## The task
For the material below, return exactly the lines starting at the one holding "Task: Select June 23 on the calendar" and ending at the one holding "Task: Click the E:\omni-profiles path prefix", counting both as part of the range.

Dataset excerpts START

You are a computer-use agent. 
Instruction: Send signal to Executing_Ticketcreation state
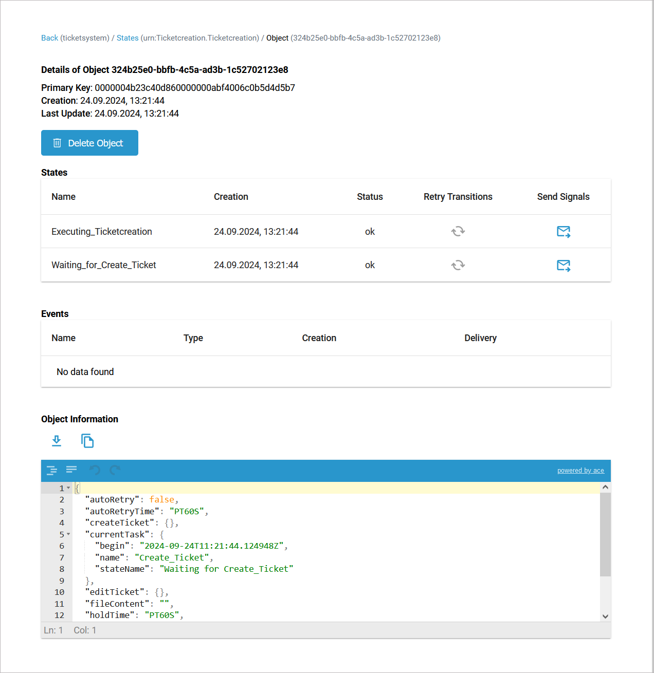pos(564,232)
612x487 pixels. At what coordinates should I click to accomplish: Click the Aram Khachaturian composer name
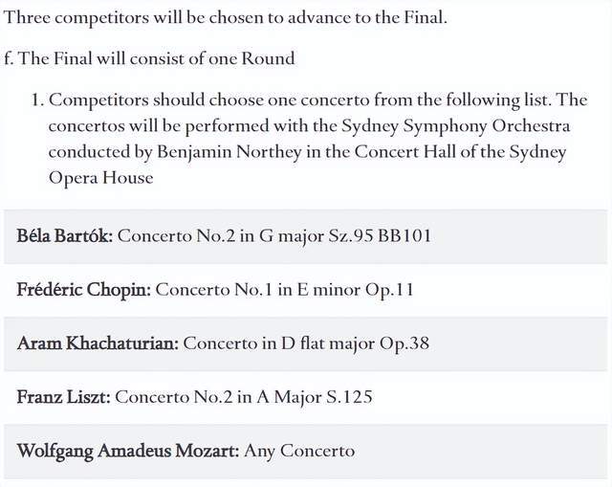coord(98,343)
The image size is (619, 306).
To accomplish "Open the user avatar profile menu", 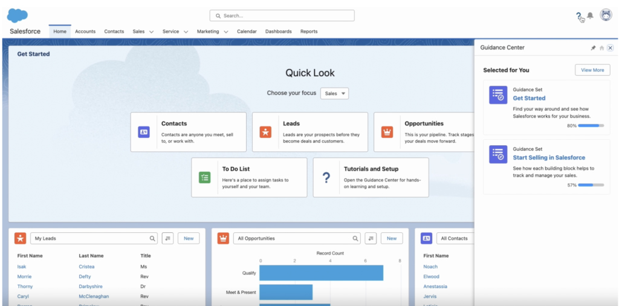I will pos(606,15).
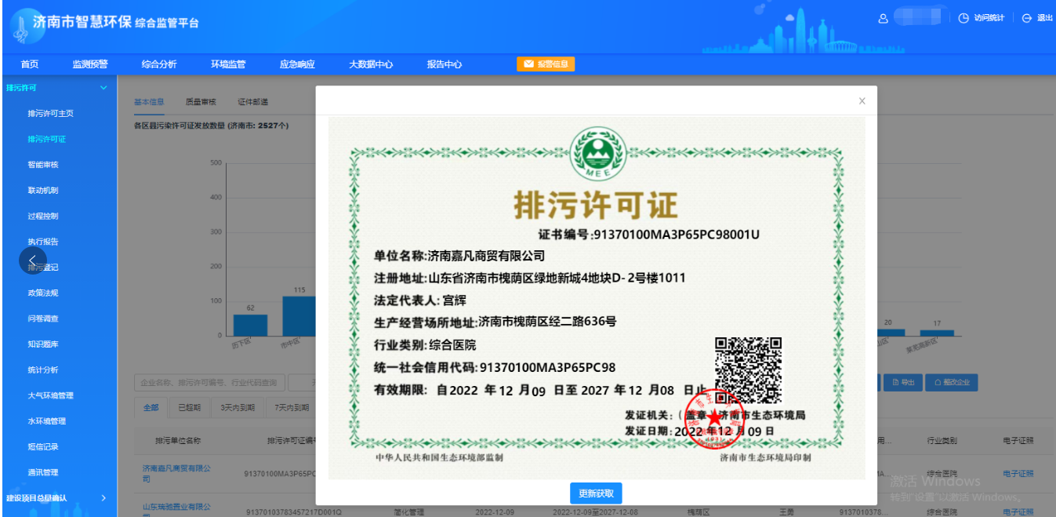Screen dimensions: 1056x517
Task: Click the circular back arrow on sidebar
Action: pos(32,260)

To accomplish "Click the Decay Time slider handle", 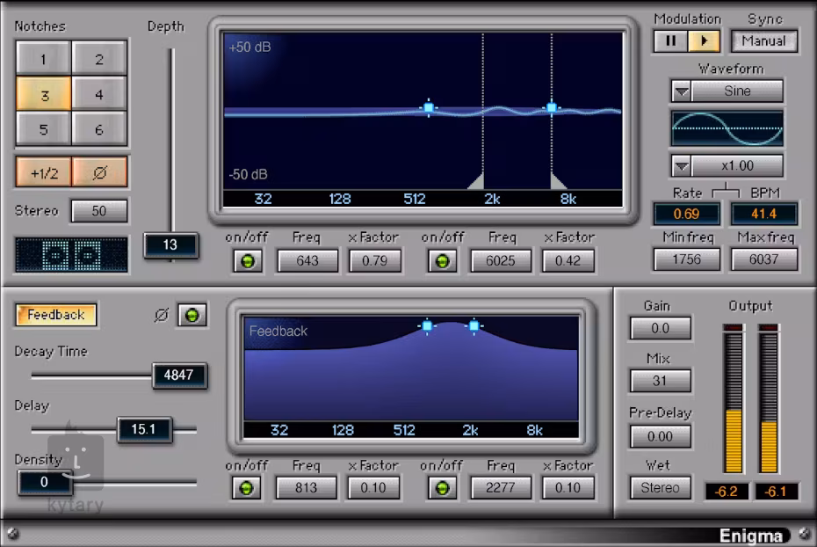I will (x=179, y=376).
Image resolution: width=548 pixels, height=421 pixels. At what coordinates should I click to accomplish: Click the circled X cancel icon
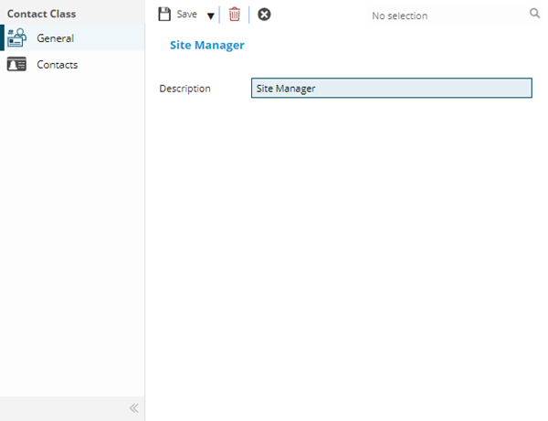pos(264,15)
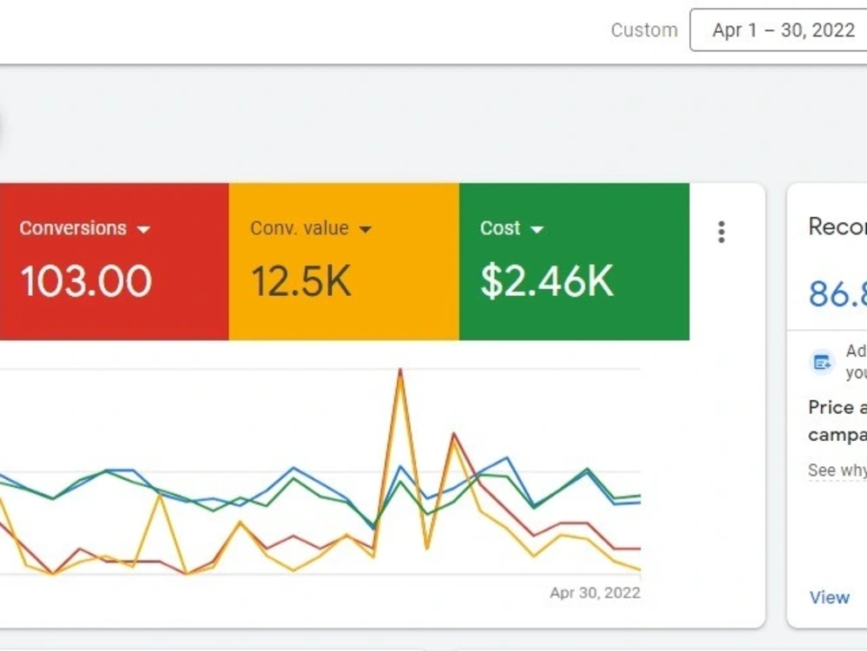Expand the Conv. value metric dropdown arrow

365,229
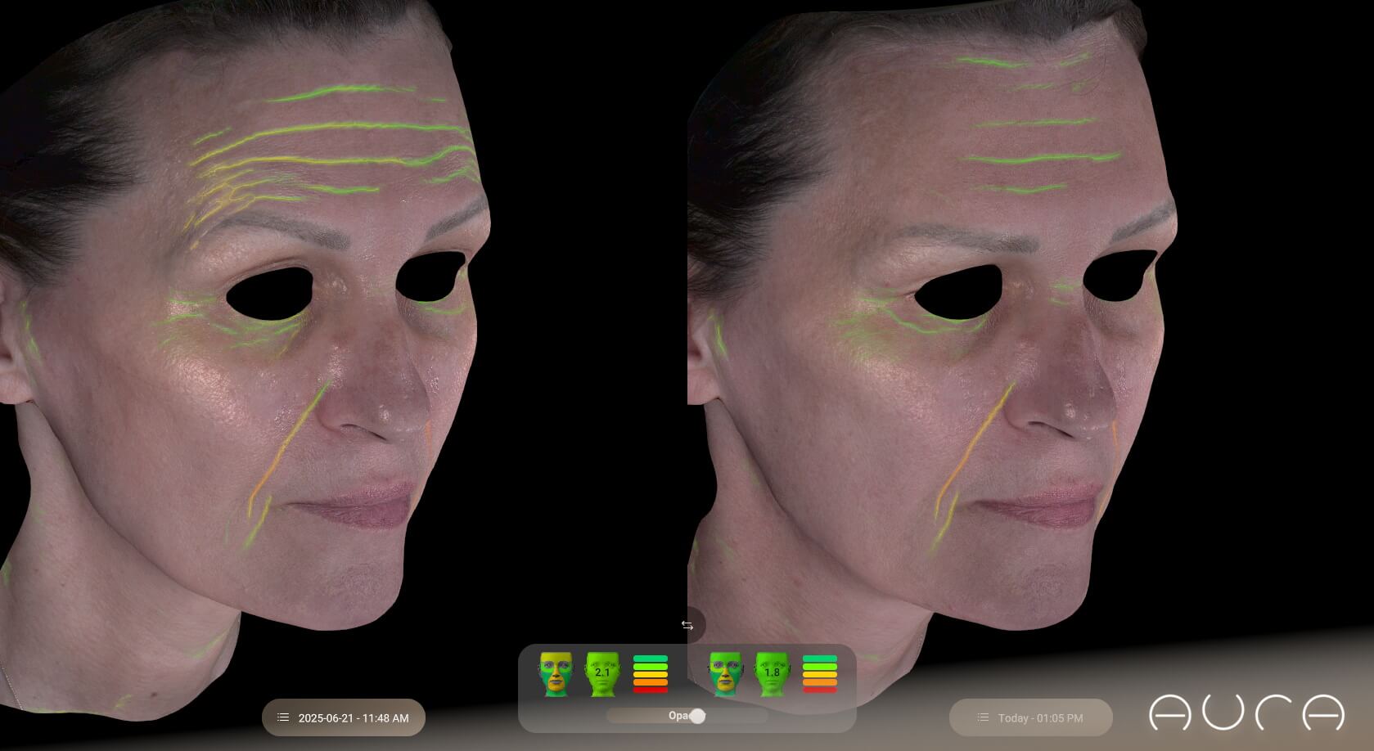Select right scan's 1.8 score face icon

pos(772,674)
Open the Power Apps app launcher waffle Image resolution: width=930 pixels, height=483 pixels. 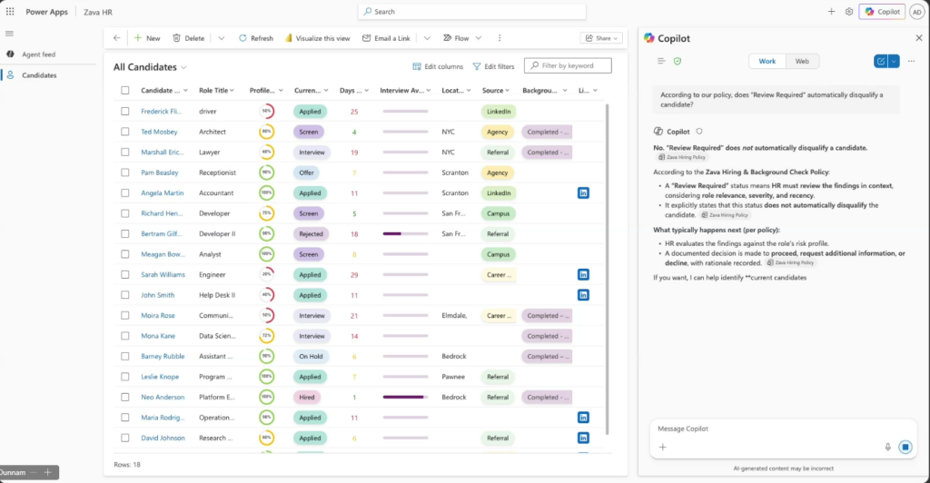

Dataset excerpts END
Dataset excerpts START

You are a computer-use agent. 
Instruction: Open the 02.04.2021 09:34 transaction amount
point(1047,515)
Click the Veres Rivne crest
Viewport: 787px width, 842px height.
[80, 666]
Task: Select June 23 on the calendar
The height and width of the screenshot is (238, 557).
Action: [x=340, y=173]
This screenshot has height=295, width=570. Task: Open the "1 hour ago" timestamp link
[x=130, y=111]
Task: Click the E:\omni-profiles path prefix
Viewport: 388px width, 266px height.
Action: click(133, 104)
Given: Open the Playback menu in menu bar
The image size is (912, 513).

Dataset excerpts END

## Task output
Task: Select June 23 on the calendar
The height and width of the screenshot is (238, 557).
Action: [x=340, y=173]
This screenshot has height=295, width=570. Task: Open the "1 hour ago" timestamp link
[x=130, y=111]
Task: Click the E:\omni-profiles path prefix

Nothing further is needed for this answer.